READING TEXT:
*****

Liqui Fruit recall — it wasn't glass
Pioneer Foods recalled about 270,000 cans of its Liqui Fruit grape juice after three consumers reported finding “small glass shards” in their cans, only to discover that the glass was, in fact, harmless cream of tartar crystals.
Two-thirds of the batch of grape juice cans in question was still in the food manufacturer’s warehouses or distribution centres when the recall was actioned, and the rest were being pulled off supermarket shelves as a precaution. This while a private lab in Stellenbosch ran tests to confirm what the glass-like “foreign objects” were.
There have been no reports of any consumers being harmed by the particles, Pioneer Foods says.
In newspaper adverts placed on Thursday, the company said the particles had been independently found to be “potassium bitartrate crystals”, a naturally occurring substance in products made from grapes, such as grape juice and wine.
“Crystallisation occurs under certain conditions, such as low temperature,” the adverts said. “In this case it occurred after processing and canning.”
“Potassium bitartrate is more commonly known as cream of tartar when used as a cooking aid.”
Asked to comment, Pioneer Foods CEO Tertius Carstens said because the crystals looked exactly like glass, the company was not prepared to put its customers at risk while waiting for the results of laboratory analysis of a sample provided by one of the complainants.
“We made the right call,” he said. “And we are continuing with the recall, because while it's a natural substance and it’s not toxic, those crystals should not be there,” he said.
Cartens said this was the first time crystallisation had occurred in Liqui Fruit grape juice, which is produced at Pioneer’s beverage plant in Ceres.
“Consumers are still advised not to consume or dispose of the product, but to return it to the retailer where it was purchased, for a full refund,” the advert reads.
“Pioneer Foods apologises for any anxiety and concern caused while we awaited the outcome of detailed analysis of the crystals.”
Prof Gunnar Sigge, head of Stellenbosh University’s Food Science department, said the use of potassium bitartrate or tartaric acid in foods within the recommended levels posed no health risk to humans.
“The FAO/WHO Codex Alimentarius General Standard for Food Additives, which SA legislation follows, lists a maximum usage level in juice of 4,000mg/kg,” he said.

*****

RECORDED DATA:
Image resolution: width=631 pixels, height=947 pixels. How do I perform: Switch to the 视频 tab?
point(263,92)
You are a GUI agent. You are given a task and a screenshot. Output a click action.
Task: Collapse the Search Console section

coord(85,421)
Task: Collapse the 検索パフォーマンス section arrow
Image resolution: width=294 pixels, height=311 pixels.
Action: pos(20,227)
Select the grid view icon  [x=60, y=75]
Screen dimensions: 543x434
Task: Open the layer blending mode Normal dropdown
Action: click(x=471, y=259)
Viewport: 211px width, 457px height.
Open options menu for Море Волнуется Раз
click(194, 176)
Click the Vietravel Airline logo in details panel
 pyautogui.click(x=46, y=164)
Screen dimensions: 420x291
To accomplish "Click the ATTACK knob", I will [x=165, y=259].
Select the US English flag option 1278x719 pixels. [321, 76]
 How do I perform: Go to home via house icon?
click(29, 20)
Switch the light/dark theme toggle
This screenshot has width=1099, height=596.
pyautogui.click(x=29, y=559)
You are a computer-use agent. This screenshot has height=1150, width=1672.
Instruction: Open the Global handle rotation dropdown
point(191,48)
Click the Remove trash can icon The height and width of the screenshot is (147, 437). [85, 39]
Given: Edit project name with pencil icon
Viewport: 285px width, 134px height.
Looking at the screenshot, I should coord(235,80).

*****

YOUR INSTRUCTIONS:
Please copy the text of the Liqui Fruit recall article from "In newspaper adverts" to "juice and wine.", word for word.

SOLVED EXERCISE:
In newspaper adverts placed on Thursday, the company said the particles had been independently found to be “potassium bitartrate crystals”, a naturally occurring substance in products made from grapes, such as grape juice and wine.